Dell Technologies Interview: How Cambridge University Pushed the Wilkes3 Supercomputer to No. 4 on the Green500

Print Friendly, PDF & Email

[SPONSORED CONTENT]  In this interview conducted on behalf of Dell Technologies, insideHPC spoke with Dr. Paul Calleja, director of Research Computing Services at the University of Cambridge, about the Wilkes3 supercomputer, currently ranked no. 4 on the Green500 list of the world’ most energy efficient supercomputers.

Dr. Calleja discusses how he and his team developed an low-power strategy for the 80-node Wilkes3 system by the adoption of GPUs and lower clock speeds balanced against high throughput. He also explains how the Dell PowerEdge XE8545 -based cluster, which utilizes AMD EPYC CPUs and the Mellanox InfiniBand interconnect, fits within the university’s larger, heterogeneous Cumulus system, comprised of 2,500 Intel x86 servers.

It’s all part of Dr.
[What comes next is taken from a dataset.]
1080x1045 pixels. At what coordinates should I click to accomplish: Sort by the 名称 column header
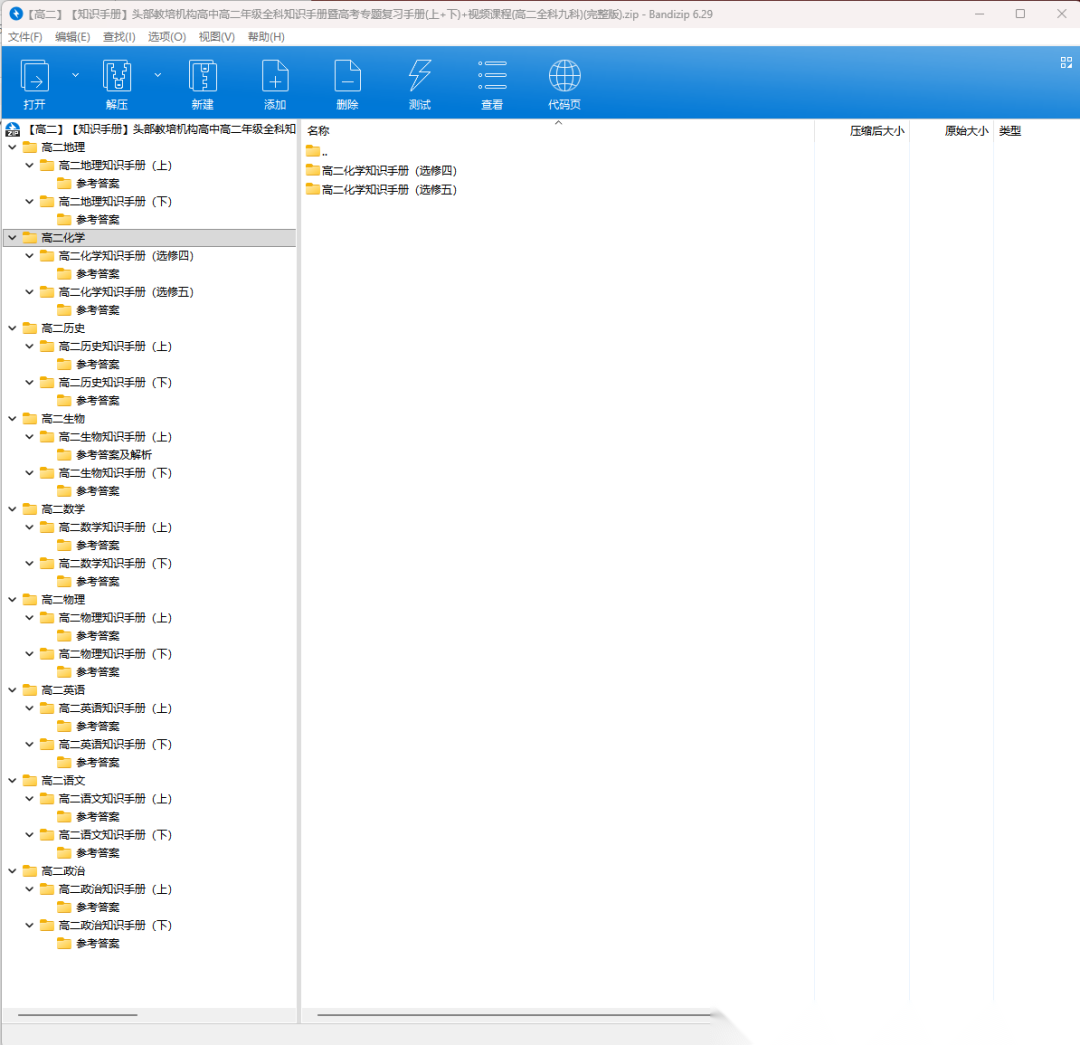click(318, 131)
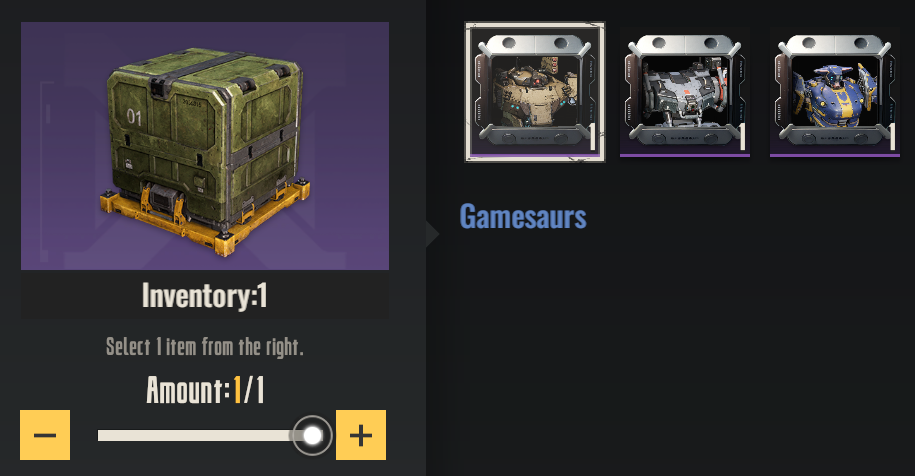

Calleja’s efforts to reorganize the university’s HPC capabilities, the result of which is that Cambridge now boasts the fastest academic supercomputer in the UK, according to the university.

Doug Black: Today on behalf of Dell Technologies, we’re talking with Paul Calleja, he is director of Cambridge University’s Research Computing Services, where he and his team developed the Dell-based Wilkes3 supercomputing cluster. Paul, welcome.

Dr. Paul Calleja: Thank you.

Black: So we know the Wilkes3 system attained the number four spot on the Green500 list of the most energy efficient supercomputers. Tell us about the focus on energy efficiency at Cambridge.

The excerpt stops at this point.